Give back all of the data exactly as it appears here.

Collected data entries

════════════════════

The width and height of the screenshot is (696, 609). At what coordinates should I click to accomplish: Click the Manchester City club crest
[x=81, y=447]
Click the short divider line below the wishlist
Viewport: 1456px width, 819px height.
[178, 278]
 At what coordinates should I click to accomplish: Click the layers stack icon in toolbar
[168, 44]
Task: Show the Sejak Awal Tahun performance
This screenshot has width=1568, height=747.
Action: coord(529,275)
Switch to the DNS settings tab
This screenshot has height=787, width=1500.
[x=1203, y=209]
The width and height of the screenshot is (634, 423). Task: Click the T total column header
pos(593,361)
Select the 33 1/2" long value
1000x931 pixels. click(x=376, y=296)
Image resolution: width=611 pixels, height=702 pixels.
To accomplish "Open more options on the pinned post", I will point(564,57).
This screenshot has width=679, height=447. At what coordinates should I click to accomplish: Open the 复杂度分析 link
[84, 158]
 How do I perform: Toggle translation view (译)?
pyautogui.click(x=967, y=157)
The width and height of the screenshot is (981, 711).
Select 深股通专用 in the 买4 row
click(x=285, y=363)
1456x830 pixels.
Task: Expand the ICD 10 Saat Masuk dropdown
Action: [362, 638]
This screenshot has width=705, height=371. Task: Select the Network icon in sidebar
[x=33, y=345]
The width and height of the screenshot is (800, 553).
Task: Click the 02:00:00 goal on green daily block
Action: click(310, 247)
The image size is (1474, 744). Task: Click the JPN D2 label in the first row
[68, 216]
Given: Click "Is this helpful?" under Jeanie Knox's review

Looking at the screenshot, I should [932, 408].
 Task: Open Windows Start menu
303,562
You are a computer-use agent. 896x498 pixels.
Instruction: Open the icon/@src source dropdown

════════════════════

RESPONSE AREA
The width and height of the screenshot is (696, 609). At what coordinates should I click to accomplish: Click the Manchester City club crest
[x=81, y=447]
Click the short divider line below the wishlist
Viewport: 1456px width, 819px height.
[178, 278]
 At what coordinates should I click to accomplish: Click the layers stack icon in toolbar
[168, 44]
Task: Show the Sejak Awal Tahun performance
This screenshot has width=1568, height=747.
Action: coord(529,275)
Switch to the DNS settings tab
This screenshot has height=787, width=1500.
[x=1203, y=209]
The width and height of the screenshot is (634, 423). Task: Click the T total column header
pos(593,361)
Select the 33 1/2" long value
1000x931 pixels. click(x=376, y=296)
Image resolution: width=611 pixels, height=702 pixels.
To accomplish "Open more options on the pinned post", I will point(564,57).
This screenshot has width=679, height=447. At what coordinates should I click to accomplish: Open the 复杂度分析 link
[84, 158]
 How do I perform: Toggle translation view (译)?
pyautogui.click(x=967, y=157)
The width and height of the screenshot is (981, 711).
Select 深股通专用 in the 买4 row
click(x=285, y=363)
1456x830 pixels.
Task: Expand the ICD 10 Saat Masuk dropdown
Action: [362, 638]
This screenshot has width=705, height=371. Task: Select the Network icon in sidebar
[x=33, y=345]
The width and height of the screenshot is (800, 553).
Task: Click the 02:00:00 goal on green daily block
Action: click(310, 247)
The image size is (1474, 744). Task: Click the JPN D2 label in the first row
[68, 216]
Given: Click "Is this helpful?" under Jeanie Knox's review

Looking at the screenshot, I should [932, 408].
 Task: Open Windows Start menu
303,562
You are a computer-use agent. 896x498 pixels.
Instruction: Open the icon/@src source dropdown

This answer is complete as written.